"Well, some do," Bellow told him, deciding to build up his ego a little. "We call them sociopathic personalities, but you're not one of them. You're a soldier. You fight for something you believe in. So do the people back there." Bellow waved to where the Rainbow people were. "They respect you, and I hope you respect them. Soldiers don't murder people. Criminals do that, and a soldier isn't a criminal." In addition to being true, this was an important thought to communicate to his interlocutor. All the more so because a terrorist was also a romantic, and to be considered a common criminal was psychologically very wounding to them. He'd just built up their self-images in order to steer them away from something he didn't want them to do. They were soldiers, not criminals, and they had to act like soldiers, not criminals.

"Dr. Bellow?" a voice called from around the corner. "Phone call, sir."

"Tim, can I go get it?" Always ask permission to do something. Give them the illusion of being in command of the situation.

"Yeah." O'Neil waved him away. Bellow walked back to where the soldiers were.

He saw John Clark standing there. Together they walked fifty feet into another part of the hospital.

"Thanks for getting my wife and little girl out, Paul."

Bellow shrugged. "It was mainly luck. He's a little overwhelmed by all this, and he's not thinking very well. They want a bus."

"You told me before," Clark reminded him. "Do we give it to 'em?"

"We won't have to do that. I'm in a poker game, John, and I'm holding a straight flush. Unless something screws up really bad, we have this one under control."

"Noonan's outside, and he has a mike on the window. I listened in on the last part. Pretty good, doctor."

"Thanks." Bellow rubbed his face.

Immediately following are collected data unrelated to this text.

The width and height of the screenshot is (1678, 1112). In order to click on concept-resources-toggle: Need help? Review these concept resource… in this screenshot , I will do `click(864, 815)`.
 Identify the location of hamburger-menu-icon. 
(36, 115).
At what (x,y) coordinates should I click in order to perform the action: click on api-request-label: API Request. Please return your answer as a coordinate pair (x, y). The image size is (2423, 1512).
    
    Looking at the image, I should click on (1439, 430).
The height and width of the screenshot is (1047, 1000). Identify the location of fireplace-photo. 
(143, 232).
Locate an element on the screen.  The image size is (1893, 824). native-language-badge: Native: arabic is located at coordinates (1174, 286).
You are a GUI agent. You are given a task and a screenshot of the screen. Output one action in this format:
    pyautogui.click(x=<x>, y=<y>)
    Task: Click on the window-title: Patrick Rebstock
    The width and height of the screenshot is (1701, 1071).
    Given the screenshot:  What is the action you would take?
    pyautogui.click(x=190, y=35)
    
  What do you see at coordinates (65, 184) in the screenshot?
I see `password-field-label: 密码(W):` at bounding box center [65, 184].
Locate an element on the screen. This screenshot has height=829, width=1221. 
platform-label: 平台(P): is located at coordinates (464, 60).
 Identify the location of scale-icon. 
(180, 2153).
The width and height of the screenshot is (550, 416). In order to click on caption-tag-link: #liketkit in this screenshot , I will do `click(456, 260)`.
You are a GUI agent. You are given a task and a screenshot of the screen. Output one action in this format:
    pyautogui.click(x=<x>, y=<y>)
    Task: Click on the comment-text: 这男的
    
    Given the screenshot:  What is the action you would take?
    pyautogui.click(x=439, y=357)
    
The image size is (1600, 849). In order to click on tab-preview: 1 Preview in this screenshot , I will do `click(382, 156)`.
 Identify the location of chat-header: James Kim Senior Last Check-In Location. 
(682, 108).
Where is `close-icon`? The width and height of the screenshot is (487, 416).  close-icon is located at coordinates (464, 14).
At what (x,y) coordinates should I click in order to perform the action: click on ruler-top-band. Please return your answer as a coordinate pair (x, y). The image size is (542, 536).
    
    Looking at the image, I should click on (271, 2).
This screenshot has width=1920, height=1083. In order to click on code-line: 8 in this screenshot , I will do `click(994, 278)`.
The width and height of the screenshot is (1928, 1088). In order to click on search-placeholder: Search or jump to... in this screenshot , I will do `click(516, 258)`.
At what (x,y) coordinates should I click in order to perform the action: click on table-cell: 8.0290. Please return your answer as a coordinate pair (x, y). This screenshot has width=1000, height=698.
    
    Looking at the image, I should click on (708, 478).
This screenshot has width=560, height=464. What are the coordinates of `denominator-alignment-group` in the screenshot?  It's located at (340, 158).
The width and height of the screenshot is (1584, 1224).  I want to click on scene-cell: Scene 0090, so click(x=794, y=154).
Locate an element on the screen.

The tension was real for him, but he could only show it here. In with Timothy he had to be cool as ice, like a friendly and respected teacher. "What's the story on the other prisoners?"

"No change. The Grady guy is being operated on-it'll take a few hours, they say. The other one's unconscious still, and we don't have a name or ID on him anyway…"

"Grady's the leader?"

"We think so, that's what the intel tells us."

"So he can tell us a lot. You want me there when he comes out of the OR," Paul told Rainbow Six.

"You need to finish up here first."

"I know. I'm going back." Clark patted him on the shoulder and Bellow walked back to see the terrorists.

"Well?" Timothy asked.

"Well, they haven't decided on the bus yet. Sorry," Bellow added in a downcast voice. "I thought I had them convinced, but they can't get their asses in gear."

"You tell them that if they don't, we'll-"

"No, you won't, Tim. You know that. I know that. They know that."

"Then why send the bus?" O'Neil asked, close to losing control now.

"Because I told them that you're serious, and they have to take your threat seriously. If they don't believe you'll do it, they have to remember that you might, and if you do, then they look bad to their bosses." Timothy shook his head at that convoluted logic, looking more puzzled than angry now. "Trust me," Paul Bellow went on. "I've done this before, and I know how it works. It's easier negotiating with soldiers like you than with those damned bureaucrats. People like you can make decisions. People like that run away from doing it. They don't care much about getting people killed, but they do care about looking bad in the newspapers."

Then something good happened. Tim reached into his pocket and pulled out a cigarette. A sure sign of stress and an attempt to control it.

"Hazardous to your health, boy," Clark observed, looking at the TV picture Noonan had established. The assault plan was completely ready. Connolly had line charges set on the windows, both to open an entry path and to distract the terrorists. Vega,Tomlinson, and Bates, from Team-1, would toss flash-bangs at the same time and dart into the room to take the bad guys down with aimed fire. The only downside to that, as always, was that one of them could turn and hose the hostages as his last conscious act, or even by accident, which was just as lethal. From the sound of it, Bellow was doing okay. If these subjects had any brains at all, they'd know it was time to call it a day, but John reminded himself that he'd never contemplated life in prison before, at least not this immediately, and he imagined it wasn't a fun thought. He now had a surfeit of soldierly talent at his disposal. The SAS guys who'd arrived had chopped to his operational command, though their own colonel had come as well to kibitz in the hospital's main lobby.

"Tough day for all of us, isn't it, Tim?" the psychiatrist asked.

"Could have been a better one," Timothy O'Neil agreed.

"You know how this one will end, don't you?" Bellow offered, like a nice fly to a brook trout, wondering if he'd rise to it.

"Yes, doctor, I do." He paused. "I haven't even fired my rifle today. I haven't killed anyone. Jimmy did," he went on, gesturing to the body on the floor, "but not any of us."